A teoria dos jogos, esta, porventura, pela primeira vez de forma surpreendentemente tardia, com John Harsanyi (EUA, nascido na Hungria, 1920-2000, prêmio de 1994), John Nash (EUA, 1928, prêmio de 1994), Reinhard Selten (Alemanha, 1930, prêmio de 1994), Robert Aumann (Israel, nascido na Alemanha, 1930, prêmio de 2005) e Thomas Schelling (EUA, 1921, prêmio de 2005).

A economia experimental, isto é, o desenvolvimento da indução econômica com base, não em material histórico, como era tradicional, mas no desempenho de papéis por agentes econômicos em experiências laboratoriais, com Vernon Smith (EUA, 1924, prêmio de 2002).

O esforço de integração da pesquisa psicológica na análise econômica, dando origem à chamada economia comportamental, por Daniel Kahneman (EUA, nascido no mandato britânico da Palestina, hoje Israel, 1934, prêmio de 2002).

A teoria da conceção de mecanismos, com Leonid Hurwicz (EUA, nascido na Rússia, 1917, prêmio de 2007), Eric Maskin (EUA, 1950, prêmio de 2007) e Roger Myerson (EUA, 1951, prêmio de 2007).

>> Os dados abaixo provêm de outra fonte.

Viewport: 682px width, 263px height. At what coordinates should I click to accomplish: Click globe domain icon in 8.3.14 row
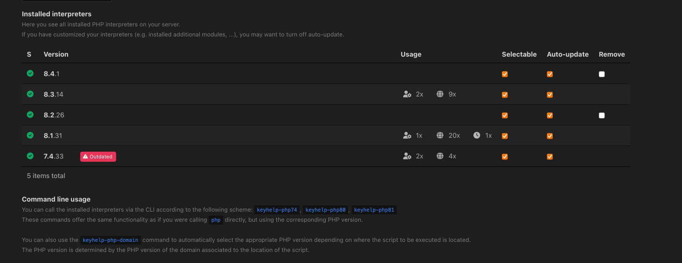click(440, 95)
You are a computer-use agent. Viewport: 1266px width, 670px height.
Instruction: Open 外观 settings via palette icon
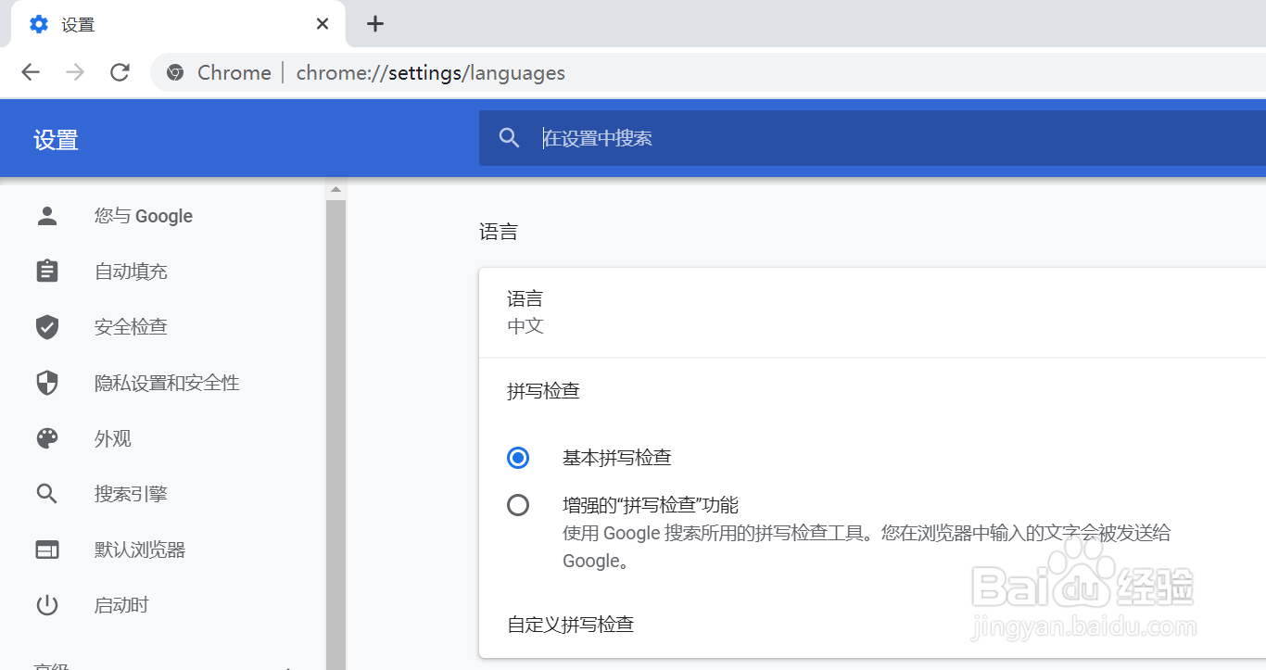[x=47, y=438]
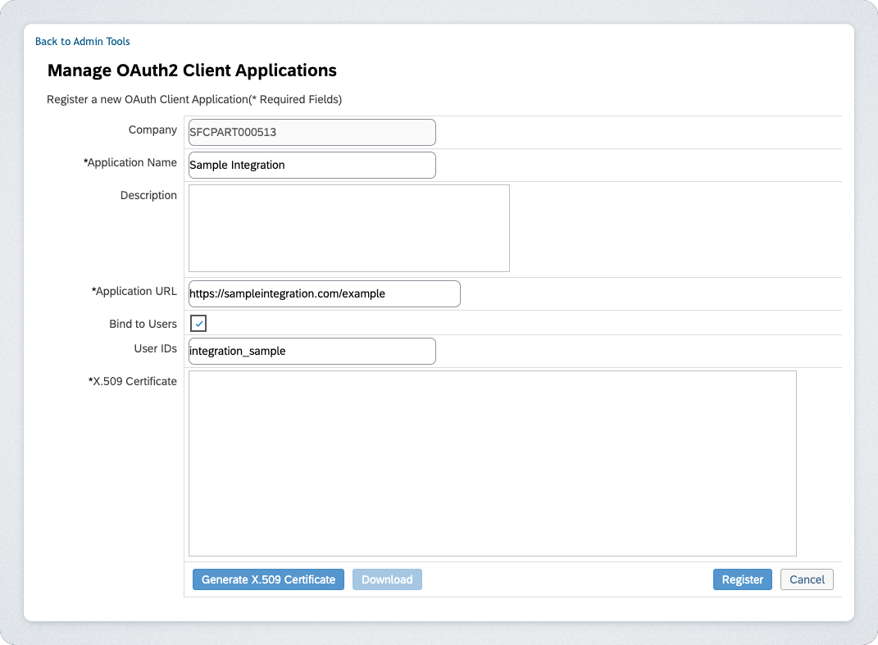Click the User IDs input containing integration_sample
Viewport: 878px width, 645px height.
click(x=312, y=351)
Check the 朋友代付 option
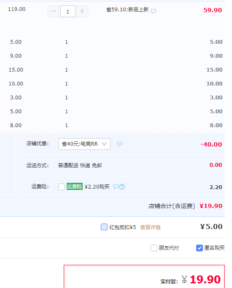The width and height of the screenshot is (232, 288). 154,248
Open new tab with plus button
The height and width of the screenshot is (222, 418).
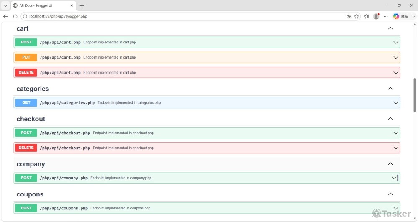82,5
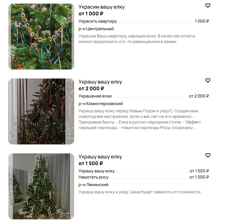Open the Ленинский 'Украшу вашу елку' title
The image size is (238, 223).
[x=100, y=157]
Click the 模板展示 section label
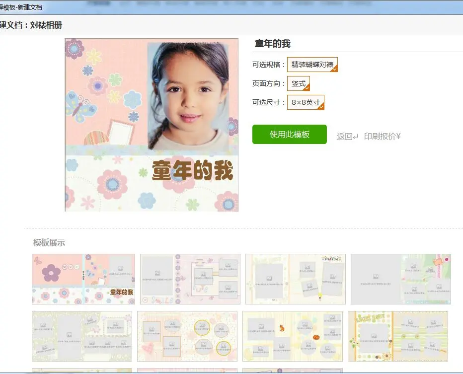This screenshot has width=463, height=374. 50,243
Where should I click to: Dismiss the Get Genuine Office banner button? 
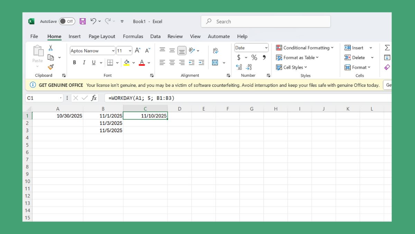pyautogui.click(x=388, y=85)
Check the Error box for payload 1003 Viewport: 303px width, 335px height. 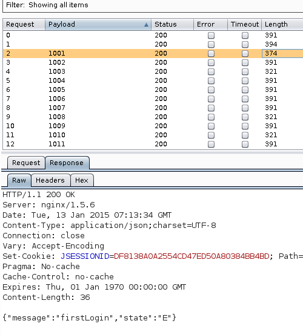pos(211,71)
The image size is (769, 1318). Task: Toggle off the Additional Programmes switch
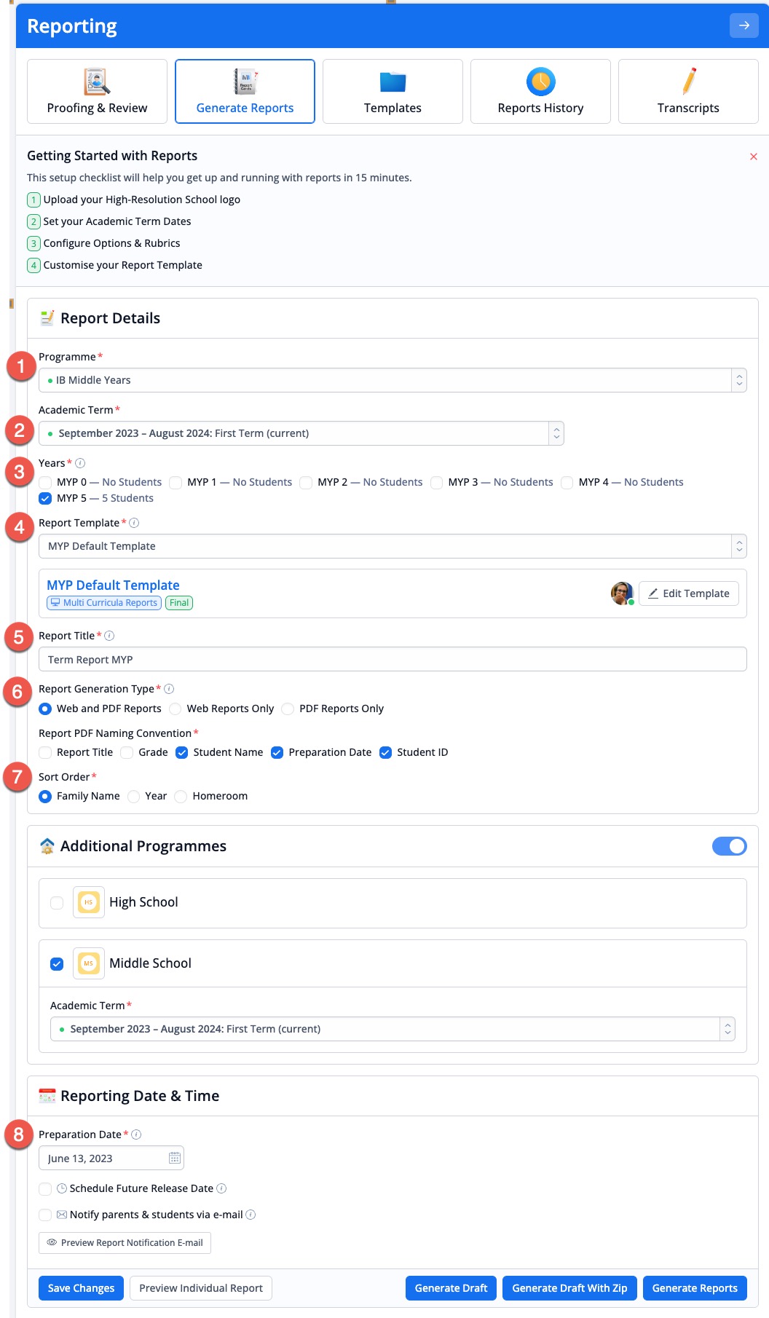click(x=730, y=846)
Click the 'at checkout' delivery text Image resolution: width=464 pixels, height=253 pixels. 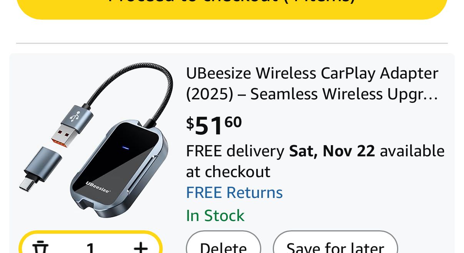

É clara a diversidade de temas e abordagens reconhecidos na atribuição dos prêmios Nobel da Economia. Mas também é clara a sua orientação exclusiva para o que é habitualmente denominado a corrente principal da ciência econômica mainstream economics. Inversamente, poderá, porém, sugerir-se que é o reconhecimento, por meio de um Prêmio Nobel, que demarca o que é, ou não, a corrente principal da ciência econômica. Na verdade, se metodologias como a econometria e a teoria dos jogos, e abordagens como as habitualmente classificadas como neoclássicas, keynesianas e neokeynesianas (as quais, de uma forma muito simplificadora, se podem identificar como as abordagens do manual de Paul Samuelson anteriormente mencionado) foram alvo de reconhecimento quando já constituíam a corrente principal da ciência econômica, pode dizer-se que os prêmios atribuídos a autores associados a metodologias como a economia experimental e a abordagens habitualmente classificadas como monetaristas, da nova escola clássica e da escola neoaustríaca, contribuíram para a aceitação dessas metodologias e abordagens como parte da corrente principal da ciência econômica. Além disso, não deve ser deixada em claro a tendência para os campos de estudo dos laureados terem evoluído de um predomínio da macroeconomia para um predomínio da microeconomia, teoria das organizações e teoria dos mercados financeiros, mais um sinal das mudanças no interior da própria ciência econômica.

 

Nuno Valério é professor do Instituto Superior de Economia e Gestão (ISEG - Universidade de Lisboa). Foi presidente da Associação Portuguesa de História Econômica e Social e da Associação Portuguesa de História das Relações Internacionais.